Quanto aos parâmetros de razoabilidade das taxas de juros, que se apura na conferência do que vigente e praticado no mercado financeiro (referência se há abusividade ou não), no caso dos autos, os juros fixados às taxas de 5,15% a.m. e custo efetivo total de 85,65% a.a. não ultrapassam as taxas médias que o mercado praticava à época do negócio jurídico. 


Isso porque, em 02/12/2019, quando celebrado o contrato objeto dos autos, as taxas médias de mercado para crédito pessoal consignado eram de 8,362% a.m. e 177,61 % a.a., valores que foram obtidos a partir da somatória de todas as taxas de juros deste dia, de todas as instituições financeiras, e divisão pelo número de instituições financeiras que foram indicadas pelo BACEN como sendo as que forneciam o mesmo tipo de crédito obtido pela parte autora (fonte: https://www.bcb.gov.br/estatisticas/reporttxjuroshistorico/). 

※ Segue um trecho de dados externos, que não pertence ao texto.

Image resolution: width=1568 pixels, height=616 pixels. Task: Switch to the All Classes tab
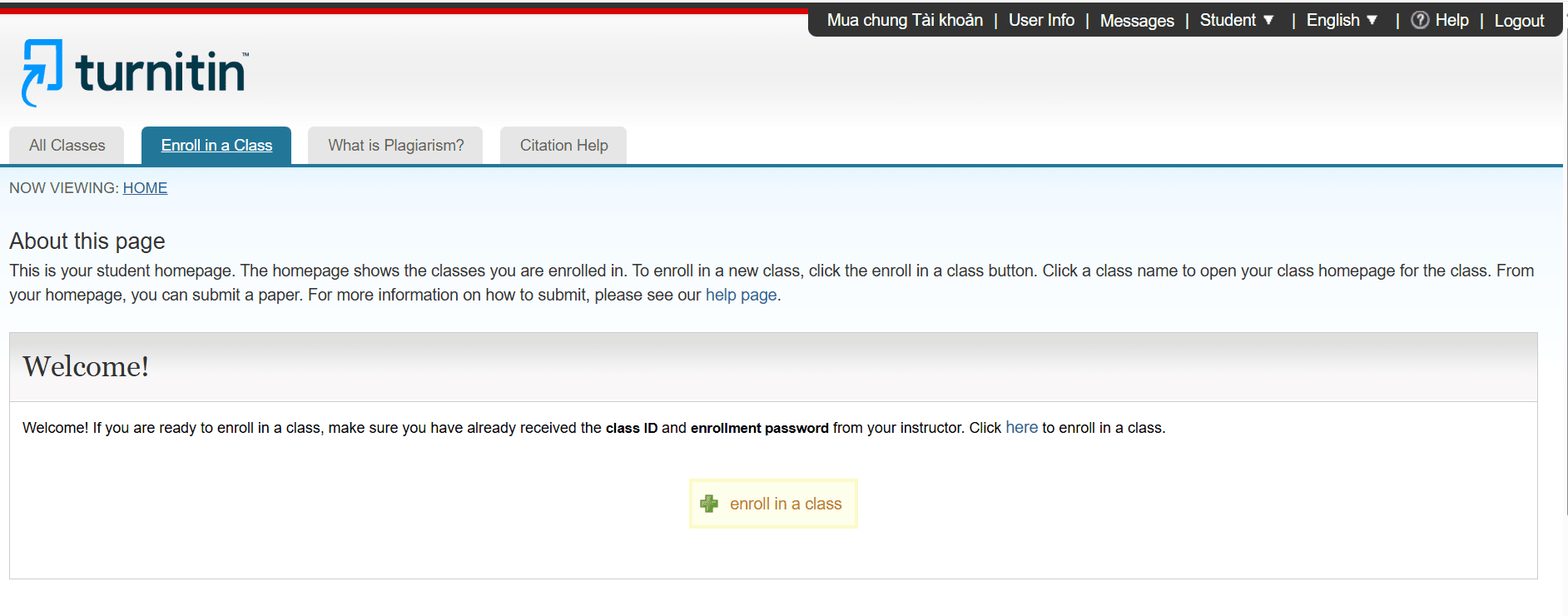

Como já salientado, é de rigor anotar e esclarecer que o Banco Central calcula a taxa média de mercado praticada através da média das taxas de juros aplicadas em várias instituições financeiras, e que elas podem apresentar grande variação sem qualquer ilegalidade. Nesse sentido, nas informações gerais do Banco Central acerca desta média praticada para as várias operações financeiras em cada modalidade: 


“Essas taxas representam o custo efetivo médio das operações de crédito para os clientes, composto pelas taxas de juros efetivamente praticadas pelas instituições financeiras em suas operações de crédito, acrescida dos encargos fiscais e operacionais incidentes sobre as operações. (...) Em uma mesma modalidade, as taxas de juros podem diferir entre clientes de uma mesma instituição financeira. Taxas de juros variam de acordo com fatores diversos, tais como o valor e a qualidade das garantias apresentadas na operação, a proporção do pagamento de entrada da operação, o histórico e a situação cadastral de cada cliente, o prazo da operação, entre outros.” (extraído do site do Banco Central no endereço http://www.bcb.gov.br/pt-br/#!/c/txjuros/1) . 

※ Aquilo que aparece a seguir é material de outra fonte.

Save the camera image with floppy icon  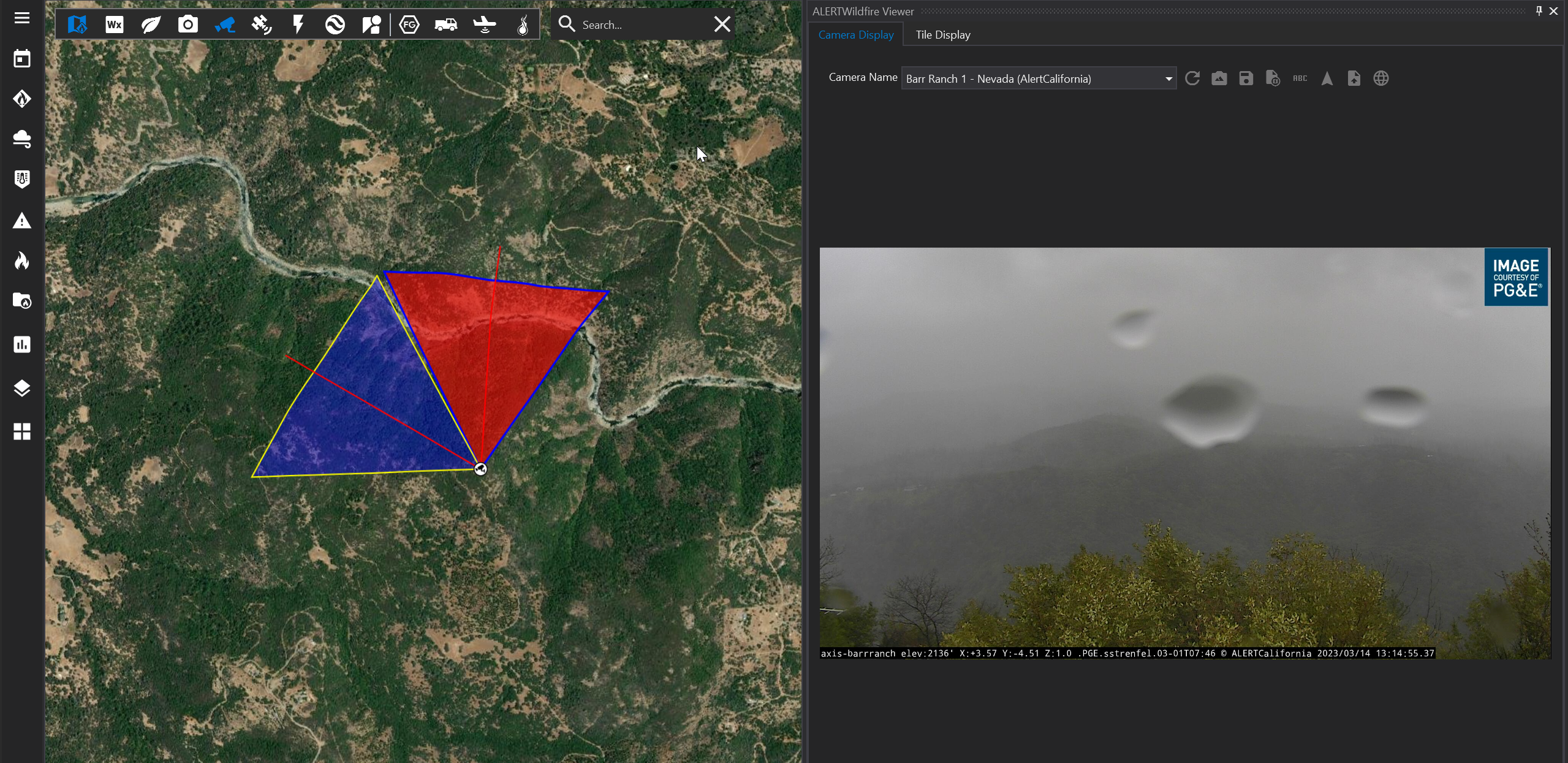[1246, 78]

Entrementes, mesmo com a observação de tal flutuação nas taxas de juros, por evidente, exorbitam-se os limites quando elas estabelecem percentuais excessivos, que estão vistos no contrato firmado ora sob análise, eis que, conforme jurisprudência do STJ que dá norte para estabelecer o reconhecimento da abusividade, ela pode ser assim conceituada quando transcende uma vez e meia ao dobro ou ao triplo a média praticada.

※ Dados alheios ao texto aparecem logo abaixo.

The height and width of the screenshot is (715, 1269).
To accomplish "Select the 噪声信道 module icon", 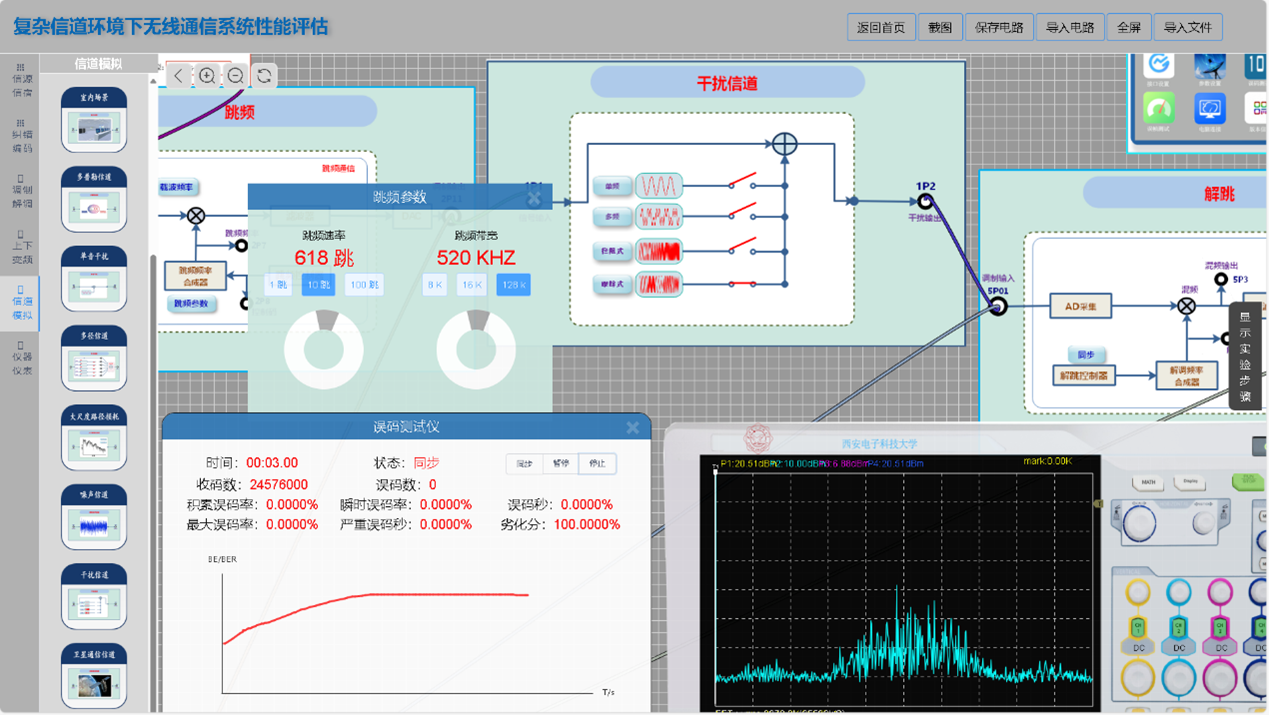I will [94, 518].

“E tendo em conta o julgamento do REsp n. 1.061.530, afetado à Segunda Seção de acordo com o procedimento da Lei dos Recursos Repetitivos (Lei 11.672/08), sob a relatoria da Ministra Nancy Andrighi, acerca da limitação dos juros remuneratórios à taxa média de mercado, restou decidido que: "(...) A jurisprudência, conforme registrado anteriormente, tem considerado abusivas taxas superiores a uma vez e meia (voto proferido pelo Min. Ari Pargendler no REsp 271.214/RS, Rel. p. Acórdão Min. Menezes Direito, DJ de 04.08.2003), ao dobro (Resp 1.036.818, Terceira Turma, minha relatoria, DJe de 20.06.2008) ou ao triplo (REsp 971.853/RS, Quarta Turma, Min. Pádua Ribeiro, DJ de 24.09.2007) da média.” (Apelação Cível nº 1000888-56.2016.8.26.0271, Des. Relatora Lígia Araújo Bisogni, 14ª Câmara de Direito Privado, j. 18/05/2017).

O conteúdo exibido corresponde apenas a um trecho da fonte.